Guardian (2)

(This is the second instalment of my audience-driven story. Start reading from the beginning, and then tell me what should happen next, via a comment or email, and I’ll write it).

“Oh that’s great. You’re crazy too,” I said as I took off my pristine white shirt and pressed it against his wound. I know the human body holds about 5 litres of blood; by the look of the man and the pool of blood around him, he must be getting close to the point-of-no-return.

“Will somebody call an ambulance,” I yelled toward the street, getting frustrated that I was the only one trying to deal with this situation.

The man shook his head, “I’m not mentally ill. Do you promise to look after the girl?”

Honestly after seeing the stabbed guy I’d kind of forgotten about the girl. With my arrival she’d stopped crying and backed away. I glanced over my shoulder and saw her sitting against the opposite wall, hugging her knees. A cute little girl, blue eyes, small nose and blue dress. Her cute kid routine was spoiled by the blood splattered over her hands and dress.

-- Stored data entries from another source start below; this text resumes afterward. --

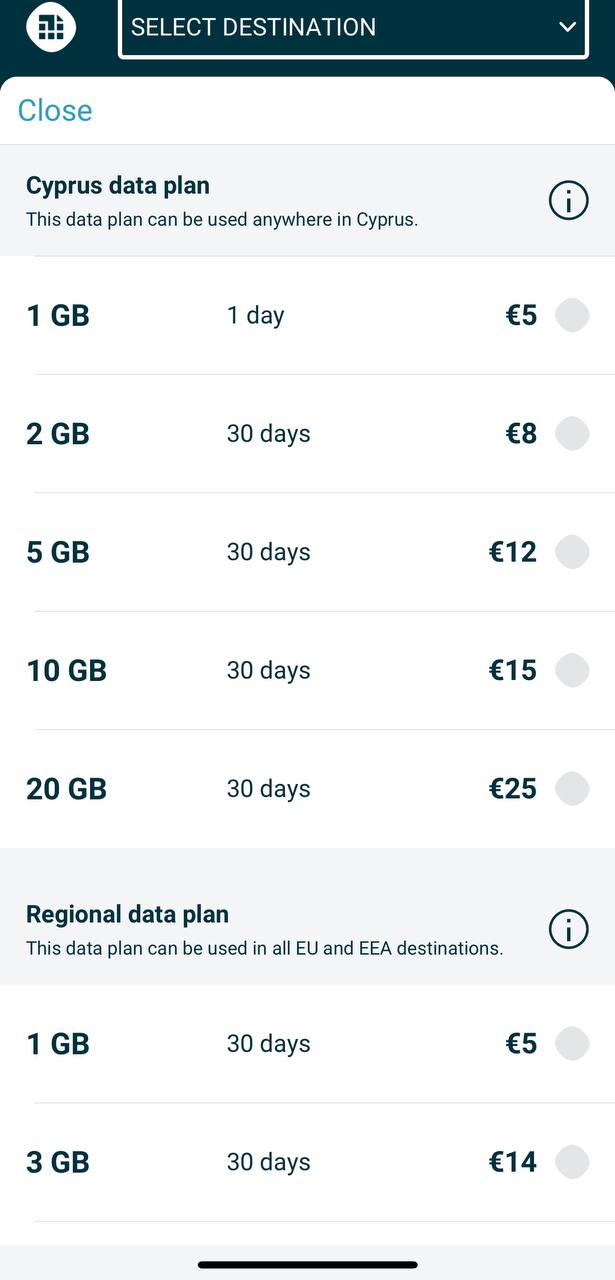
Task: Select Cyprus 2 GB €8 plan
Action: click(x=572, y=434)
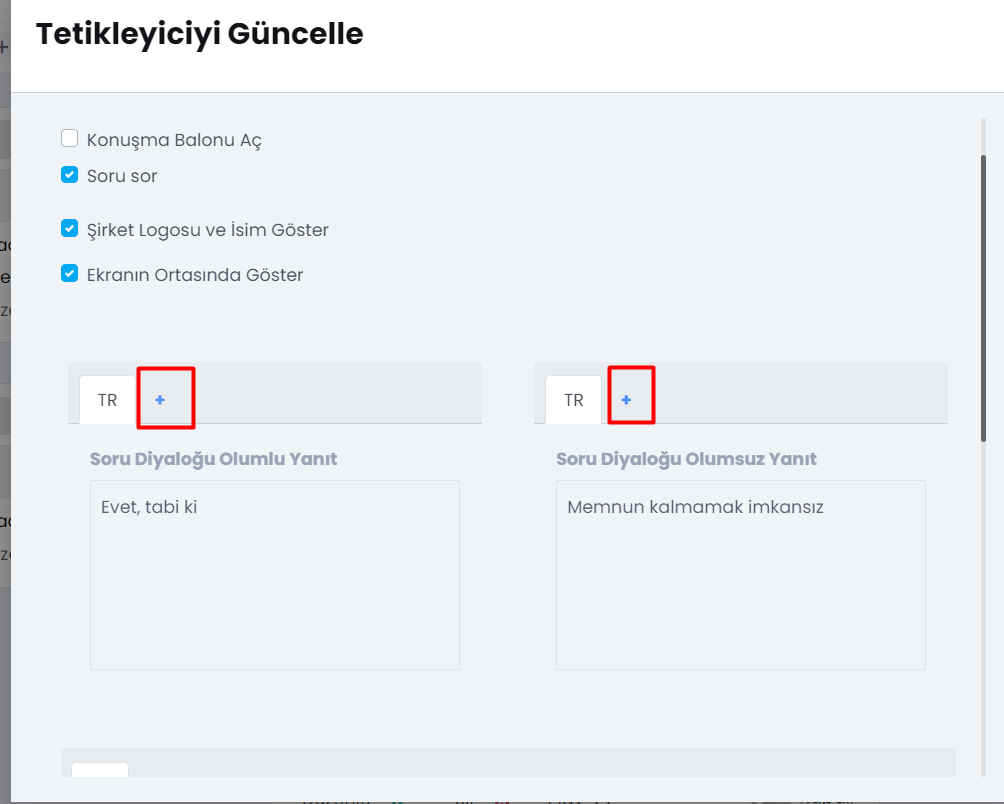Click the 'Tetikleyiciyi Güncelle' dialog title

tap(199, 34)
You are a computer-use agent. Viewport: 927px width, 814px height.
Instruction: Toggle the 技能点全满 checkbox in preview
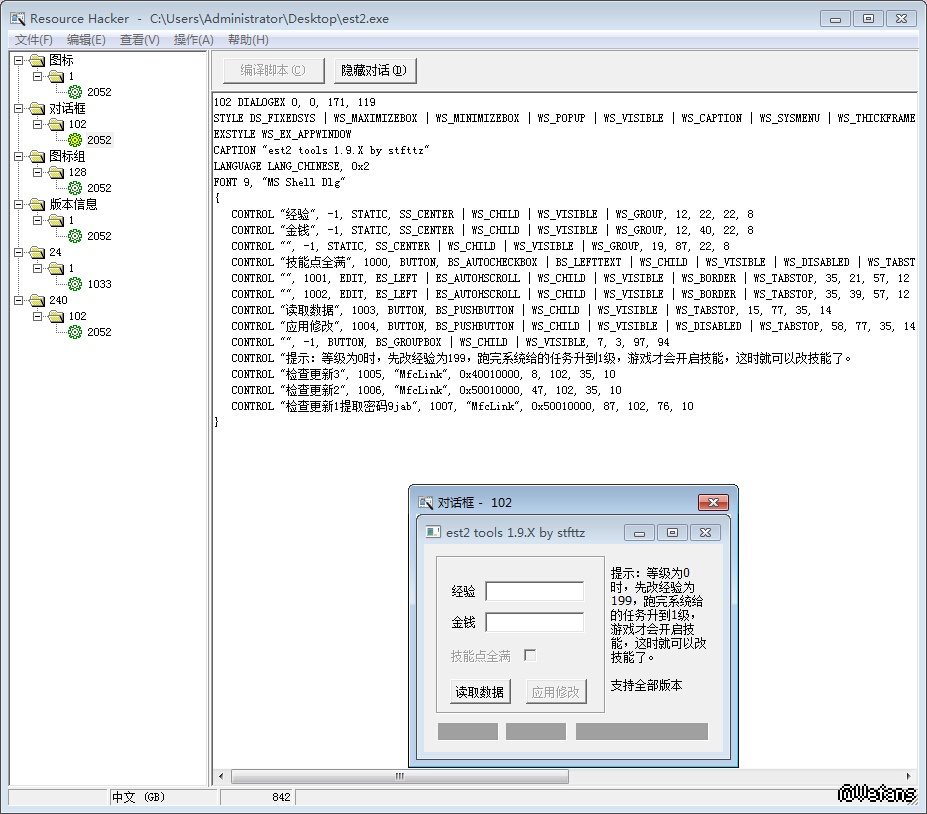tap(530, 656)
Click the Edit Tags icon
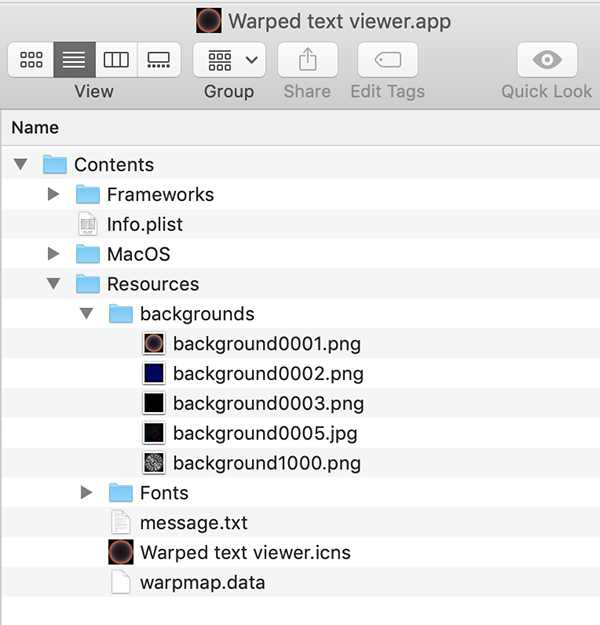The height and width of the screenshot is (625, 600). pyautogui.click(x=388, y=60)
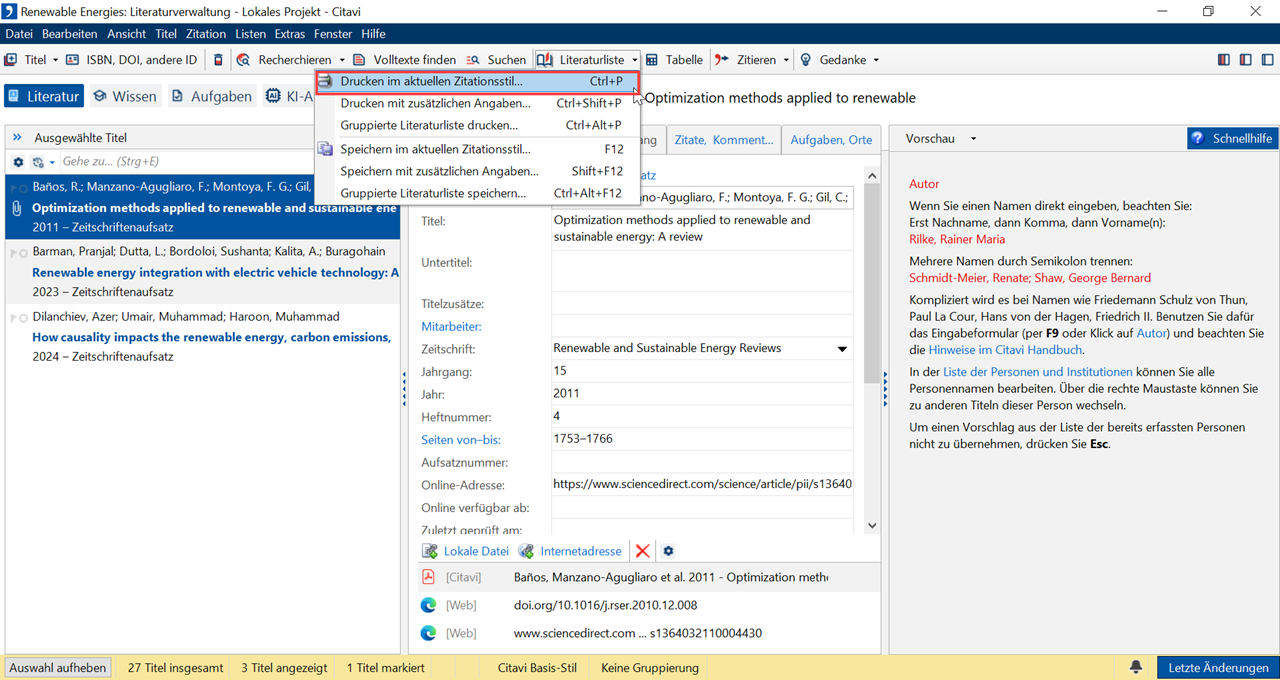Open the PDF file entry from Citavi

[670, 577]
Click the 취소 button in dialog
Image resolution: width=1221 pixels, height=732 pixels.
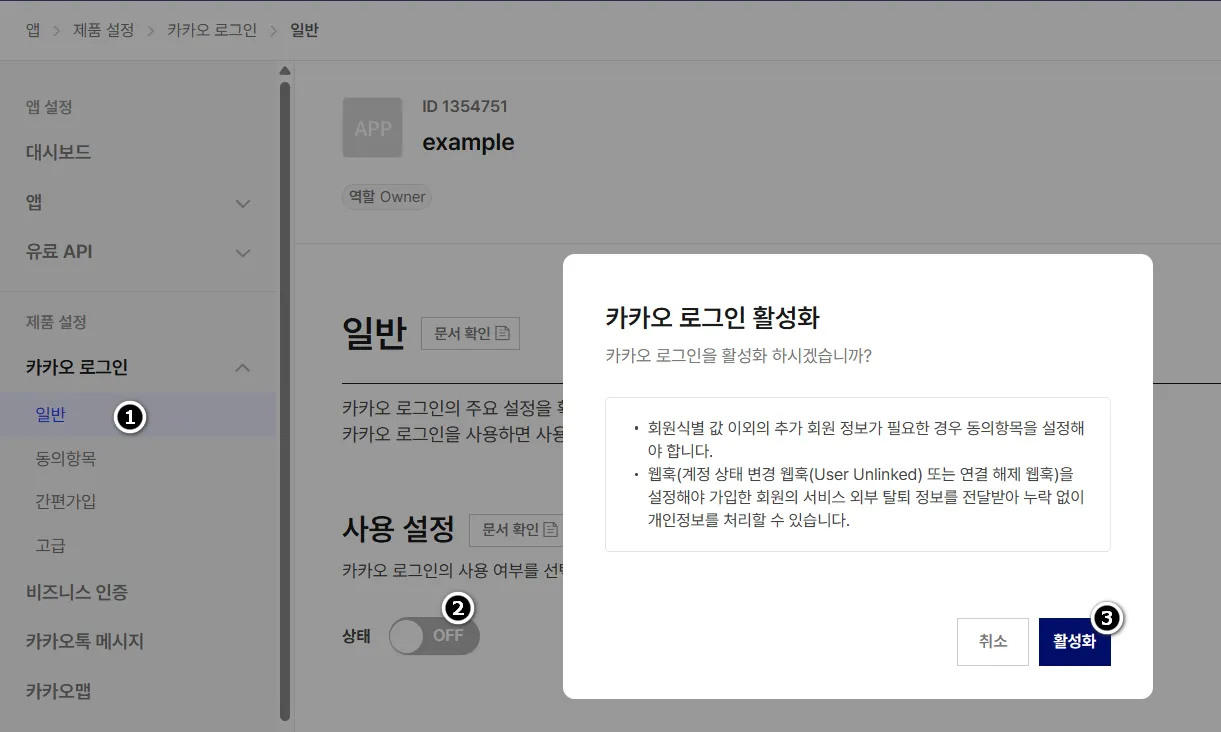coord(992,642)
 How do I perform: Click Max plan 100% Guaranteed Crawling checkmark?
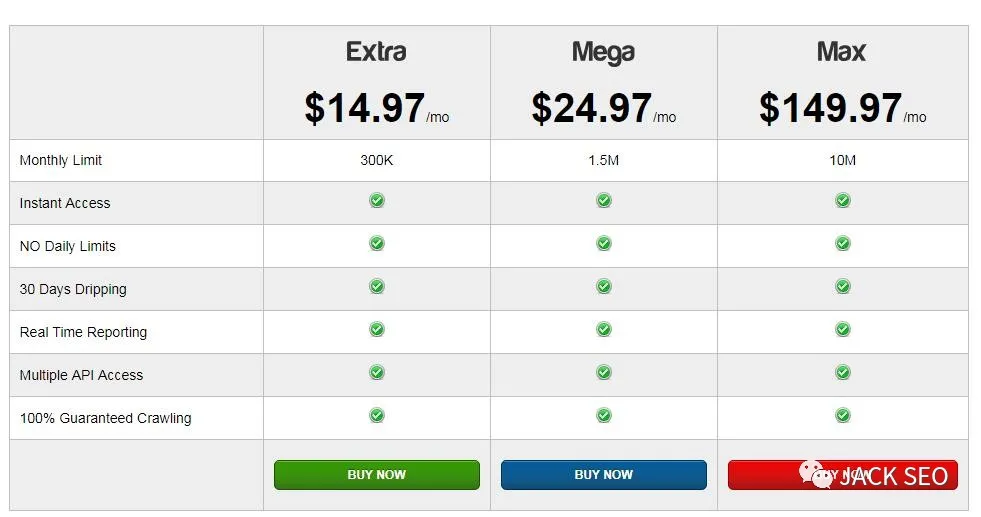[843, 416]
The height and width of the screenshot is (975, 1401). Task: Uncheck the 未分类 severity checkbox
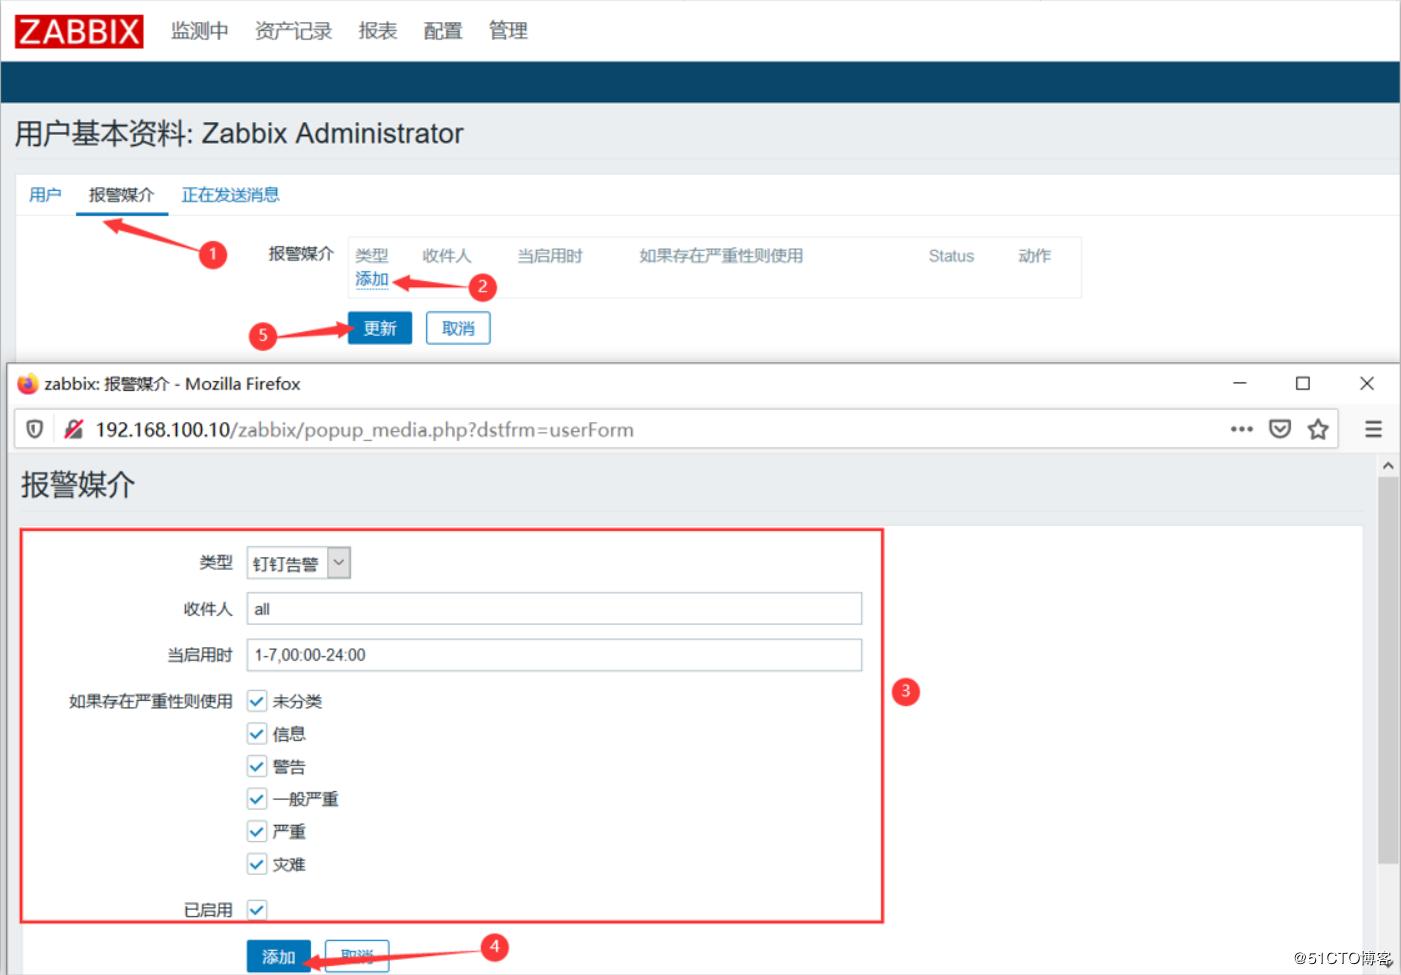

“You’re not going to die, I rebuked him.  You’re an angel remember? Angels can’t die.” Take that, reverse psychology.

With relief I heard footsteps behind me, a woman. She stopped as she rounded the bin and just stared in shock.

“Do you have a phone?” I asked.

“Ah, yes.”

“Call an ambulance?”

“I need to go…” she said, backing up.

“Call an ambulance,” I lost my cool, yelling at her.

“OK, OK,” she said pulling a mobile from her handbag and starting to dial. A grunt from my patient distracted me. The woman was gone when I turned back.

“Keep the pressure on, if you don’t want to die,” I said as I put my hands back on his wound.

“I didn’t say I was going to die, you’re the one who keeps talking of death. I need to return to heaven to heal,” He grimaced at a stab of pain. “and I could be a while in returning. You need to look after the Emma while I’m gone. Keep her safe, she’s special.”

I heard sirens in the distance. I hoped they were coming for us, this guy needed a psychologist as much as a blood transfusion. I wasn’t a surgeon, or a psychologist; just some guy who had the misfortune of big ears.

“Hear that, help is on its way.”

“You need to promise to look after Emma.”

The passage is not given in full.